La lección de hoy ilustra la veracidad del viejo refrán que dice «hijo de tigre sale pintado». Muchos años antes, Abraham mintió dos veces acerca de su relación con Sara, cuando estuvo en presencia de reyes extranjeros (Génesis 12:1-13; 20:1-18). En esta ocasión Isaac se valió de la misma artimaña cuando la hambruna en Canaán lo obligó a llevarse a su familia a la ciudad filistea llamada Gerar, en la costa sur del Mar Mediterráneo.

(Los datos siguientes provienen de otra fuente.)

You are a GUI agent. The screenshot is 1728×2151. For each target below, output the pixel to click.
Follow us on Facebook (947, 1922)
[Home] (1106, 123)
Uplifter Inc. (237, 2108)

Hay muchas coincidencias entre las experiencias de Abraham y las experiencias de Isaac en Gerar, hasta un rey con el mismo nombre. Sin embargo, estos dos incidentes están separados en el tiempo por unos noventa años, y es probable que Abimelec fuera un título de realeza (significa «mi dios es rey»), lo mismo que faraón o césar, y no el nombre de un rey. Lo más asombroso es que, a pesar de este desliz en la fe de Isaac, Dios siguió bendiciéndolo según sus promesas. (Para  entender mejor el favor del que gozaba Isaac, lea los versículos 26-35).

Preguntas de estudio

  1. En los versículos 1-5, Dios volvió a reiterar sus grandes promesas a Isaac. ¿Por qué necesitaba Isaac confianza, seguridad, particularmente en ese momento?
  2. Explique cómo la mentira de Isaac con respecto a Rebeca pudo haber llevado a los hombres de Gerar a deshonrarla y a cometer un pecado sin saber lo que estaban haciendo.
  3. Isaac se hizo tan poderoso que los filisteos le temían. Sin embargo, ¿cuáles eventos en los versículos 16-22 muestran que Isaac no tenía intención de hacerles daño?
  4. ¿De quién aprendió Isaac la importancia de construir un altar para adorar a Dios, cuando Él se le apareció en Beerseba? (versículos 24-25).

Algo en que pensar

Dios bendijo a Isaac a pesar del hecho de que este engañó al rey con respecto a su verdadera relación con Rebeca. Dios no bendice la falsedad, pero es fiel para cuidar de su pueblo como lo prometió, a veces a pesar de nosotros mismos.

Dice la Biblia que en vez de ser agresivo y exigente, Isaac era un «pacificador» que tenía un espíritu agradable y siempre trataba de complacer hasta donde podía a los demás. Ese es un buen ejemplo que podemos seguir en los inevitables conflictos de la vida diaria.